Invece di concentrarsi sulla necessaria transizione energetica, i paesi sviluppati hanno adottato una propaganda cruda contro una manciata di stati in via di sviluppo come Cina e India. Quella della Commissione per la Transizione Energetica Rendere possibile la missione: Realizzare un’economia a zero emissioni rapporto stima che il costo di una transizione sarà pari allo 0.5% del PIL globale entro il 2050, una cifra insignificante rispetto alle alternative catastrofiche come la scomparsa di diverse piccole nazioni insulari e l’aumento di modelli meteorologici estremamente imprevedibili.
Il costo della transizione è diminuito a causa della diminuzione dei costi delle tecnologie chiave (parchi eolici onshore, celle solari fotovoltaiche, batterie, ecc.). Tuttavia, è importante riconoscere che questi costi vengono mantenuti artificialmente bassi a causa dei salari molto bassi pagati ai minatori dei minerali e dei metalli chiave che alimentano queste tecnologie (come i minatori di cobalto nella Repubblica Democratica del Congo) e a causa del misero costo pagamenti di royalties riscossi dai paesi del Sud per queste materie prime. Se i costi reali venissero pagati, la transizione sarebbe più costosa e i paesi del Sud avrebbero risorse per pagare il cambiamento senza fare affidamento sul fondo per il clima.
Tricontinental: Institute for Social Research è a Glasgow insieme ai delegati del Assemblea Internazionale dei Popoli. Stiamo partecipando a vari eventi per sondare il sentimento dei movimenti delle persone. Alla conferenza, Nnimmo Bassey del Fondazione Salute di Madre Terra (Benin City, Nigeria) ed io abbiamo parlato insieme della catastrofe.

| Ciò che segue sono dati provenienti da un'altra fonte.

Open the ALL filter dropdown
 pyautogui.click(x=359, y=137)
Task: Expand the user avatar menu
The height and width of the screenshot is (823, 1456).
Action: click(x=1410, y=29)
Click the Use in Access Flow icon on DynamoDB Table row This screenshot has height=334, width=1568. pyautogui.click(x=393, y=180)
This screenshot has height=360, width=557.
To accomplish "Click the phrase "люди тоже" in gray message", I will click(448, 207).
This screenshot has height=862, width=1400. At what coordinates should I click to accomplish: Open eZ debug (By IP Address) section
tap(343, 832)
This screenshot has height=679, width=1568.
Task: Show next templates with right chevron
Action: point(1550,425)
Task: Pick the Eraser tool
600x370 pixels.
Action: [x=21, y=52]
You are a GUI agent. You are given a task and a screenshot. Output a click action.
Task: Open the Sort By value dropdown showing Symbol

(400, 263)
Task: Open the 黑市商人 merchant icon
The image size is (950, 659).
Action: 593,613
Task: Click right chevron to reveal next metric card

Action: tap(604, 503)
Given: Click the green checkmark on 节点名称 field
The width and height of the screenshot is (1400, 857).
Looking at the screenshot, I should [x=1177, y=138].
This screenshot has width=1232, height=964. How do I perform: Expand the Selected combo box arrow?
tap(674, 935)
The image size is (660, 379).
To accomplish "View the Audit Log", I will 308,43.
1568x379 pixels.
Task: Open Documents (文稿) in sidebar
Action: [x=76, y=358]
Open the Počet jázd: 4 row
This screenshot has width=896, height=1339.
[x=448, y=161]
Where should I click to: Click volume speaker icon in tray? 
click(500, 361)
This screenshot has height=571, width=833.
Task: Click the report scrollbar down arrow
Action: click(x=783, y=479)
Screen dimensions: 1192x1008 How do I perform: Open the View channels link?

Bassey ha scritto un potente poesia, "Ritorno all'Essere", estratto qui:
La battaglia infuria
Chi deve divorare il bilancio del carbonio,
Avvolgere la Madre Terra in infinite balle di smog?
Il cui compito è accumulare il debito climatico
E a chi spetta essere lo schiavo del carbonio?
Colonizzare la biosfera
Cancellare l'etnosfera
Speranze mappate nelle geografie coloniali della morte
Scarificato per sport, pieno di trappole esplosive e galleggiante sul sangue
...
Il sogno è finito, il gallo ha cantato,
Il traditore cerca un ramo per scimmiottare l'oscillazione del pendolo
E uno o due hanno versato una lacrima per la stampa
Come il falco plana dolcemente sui venti del canto funebre in cerca di una sventurata preda
I tamburi funebri esplodono con bicipiti pulsanti di dolore
I flauti sussurrano un canto funebre a lungo dimenticato che emerge all'improvviso dalle profondità di anni di storie cancellate
Come figlie e figli della terra raccolgono pezzi di colline sacre, fiumi, foreste
Madre Terra si sveglia, abbraccia i suoi figli visibili e invisibili
E finalmente l'uomo ritorna ad esistere.
Vijay Prashad, storico, giornalista e commentatore indiano, è il direttore esecutivo di Tricontinental: Istituto per la ricerca sociale e caporedattore di Left Word Books.
Questo articolo è di Tricontinental: Istituto per la ricerca sociale.
Le opinioni espresse sono esclusivamente quelle dell'autore e possono riflettere o meno quelle di Notizie Consorzio.
Tnx CN 4 Hosting Vijay… L'arte fantastica… la poesia…
Oggetto: Dipendenza dall'auto: residente in California, visto lo sviluppo di gambe elettriche e infrastrutture... Qualche volta B4 conveniente 2 persone medie...
Ma devo iniziare da qualche parte!
Per quanto riguarda la “transizione energetica necessaria”, vedere il libro Bright Green Lies!